Simpson and other skeptics have rightly noted that there is no known textual evidence — no cuneiform tablet, no inscription, no ancient manual — describing electrical phenomena in Mesopotamia. This is a significant objection. The Parthians left administrative records, religious texts, commercial documents. Nowhere do they mention electricity, current, or anything resembling the concept.
But absence of textual evidence in the ancient Near East is a shaky foundation for an argument. We have enormous gaps in the Parthian textual record. The Parthians wrote predominantly on perishable materials. Entire categories of Parthian knowledge — their medical practices, their metallurgical techniques, their religious rituals — are poorly attested or unattested in surviving texts. Arguing that they didn’t understand a phenomenon because they didn’t write about it in documents that largely haven’t survived is circular.

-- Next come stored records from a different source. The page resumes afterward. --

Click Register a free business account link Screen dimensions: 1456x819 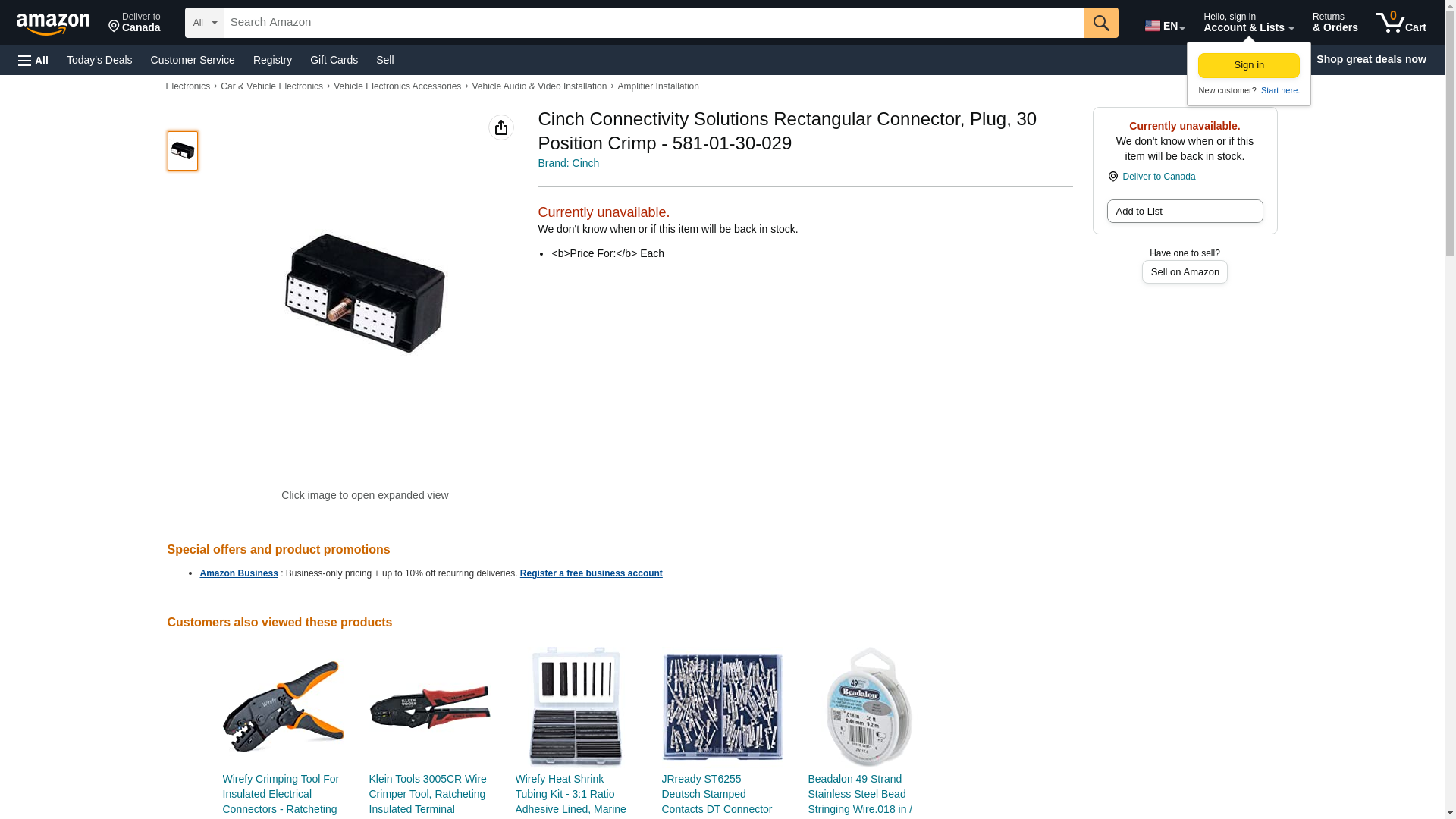(x=591, y=573)
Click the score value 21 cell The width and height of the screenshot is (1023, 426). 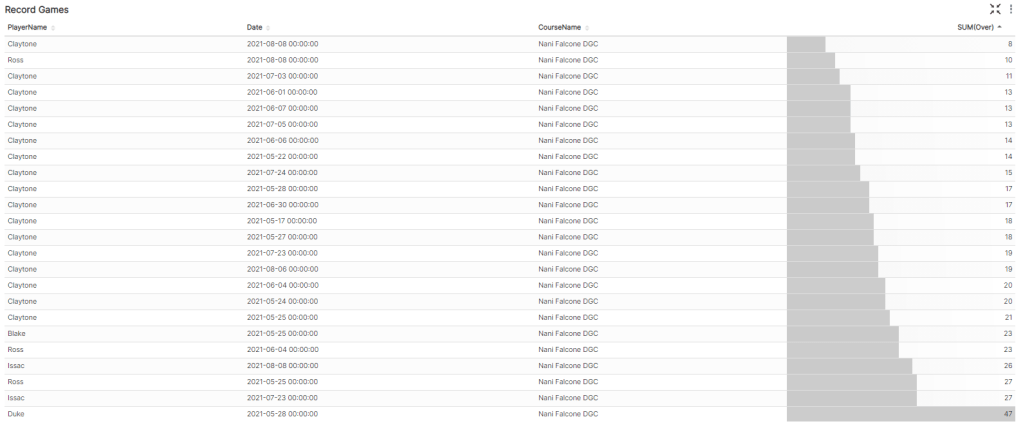[1007, 317]
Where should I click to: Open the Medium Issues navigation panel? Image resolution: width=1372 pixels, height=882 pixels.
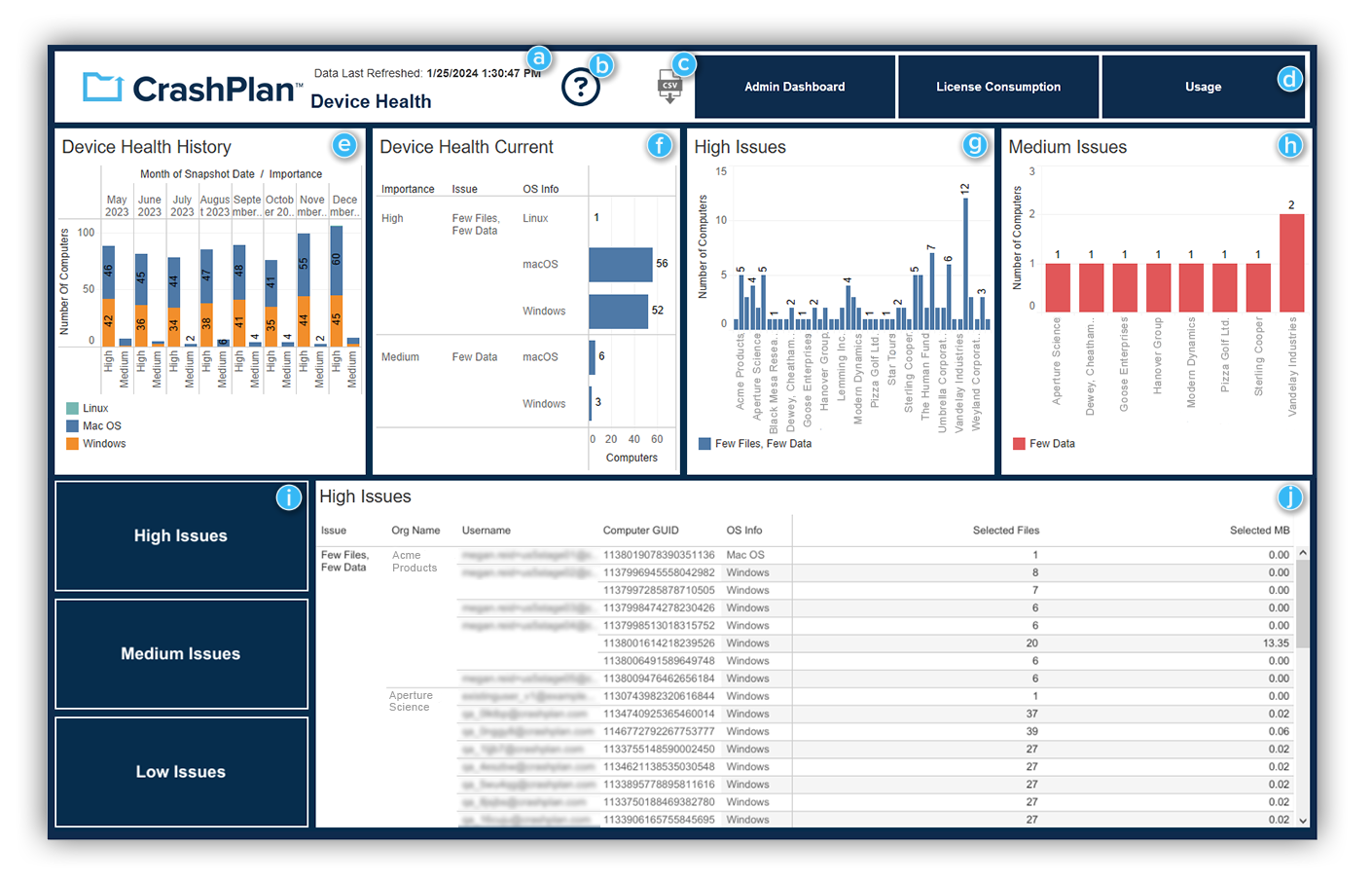click(181, 653)
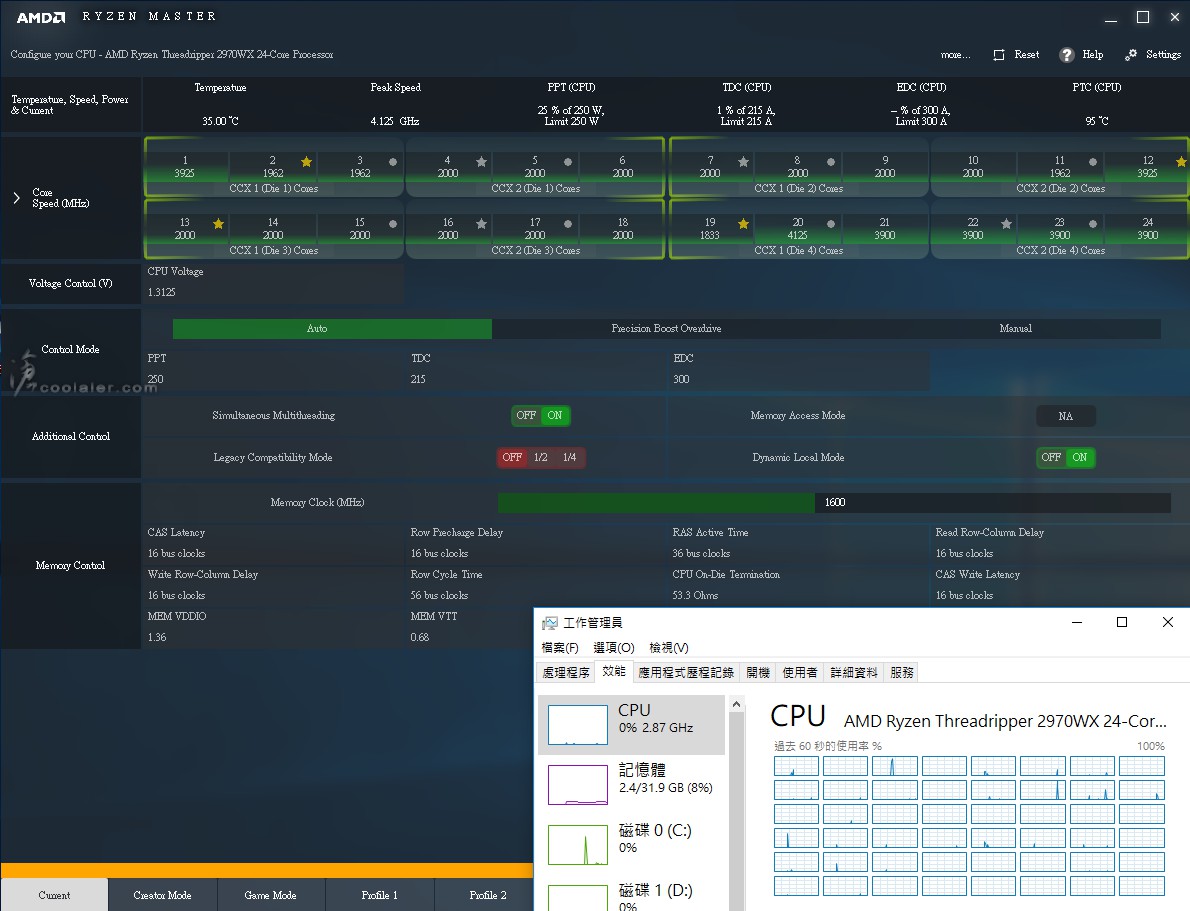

The Electroplating Question
Eggebrecht’s electroplating claim remains the most dramatic interpretation, and also the most contested. Skeptics have pointed out that fire gilding and mercury amalgam gilding were well-established techniques in the ancient world and could account for the thin gold layers on Mesopotamian artifacts. This is true. But as Robert Bianchi, an Egyptologist, has noted, some of the gold layers on certain artifacts from this region are extraordinarily uniform and thin — thinner than what fire gilding typically produces. Electroplating would explain this quality, though it doesn’t prove it occurred.
The voltage output of a single Baghdad Battery is too low for efficient electroplating. You’d need multiple cells connected in series, and while the existence of multiple specimens suggests this was possible, we have no direct evidence of such an arrangement. The gap between “could have” and “did” is wide enough to drive a chariot through.
What We’re Left With
Here is what we can say with confidence: the Baghdad Battery artifacts are real, they are ancient, and they are capable of producing an electrical current when filled with an acidic solution. The scroll jar explanation accounts for the shape of the vessel but fails to explain the specific combination and arrangement of materials inside it. The battery hypothesis explains the materials and their arrangement but lacks direct evidence of application.
König died in 1940, shortly after publishing his initial paper, and never had the chance to conduct systematic experiments. The original artifacts were looted from the National Museum of Iraq during the 2003 invasion and their current whereabouts are unknown — a loss that makes further direct analysis impossible. We are arguing, in some sense, about objects we can no longer examine.
What strikes me about the Baghdad Battery debate is not the question of whether ancient Parthians had electricity — framed that way, it sounds like cable television pseudoarchaeology. The real question is subtler and more interesting: is it possible for a civilization to discover an empirical phenomenon, use it for a narrow practical or ritual purpose, and never develop the theoretical framework to understand what they’d found? We treat the history of science as a story of progressive revelation, each discovery building on the last. But what if some discoveries are dead ends — observed, exploited in a limited way, and then lost, not because the civilization collapsed, but because no one ever connected the observation to a larger explanatory framework?
The torpedo fish was known to produce a shock for centuries before anyone understood why. Is it so difficult to imagine that someone, somewhere in the workshops of Ctesiphon or Seleucia, noticed that a particular combination of metals and vinegar produced a strange tingling sensation — and built a device to reproduce it, without ever knowing they’d stumbled onto one of the fundamental forces of nature?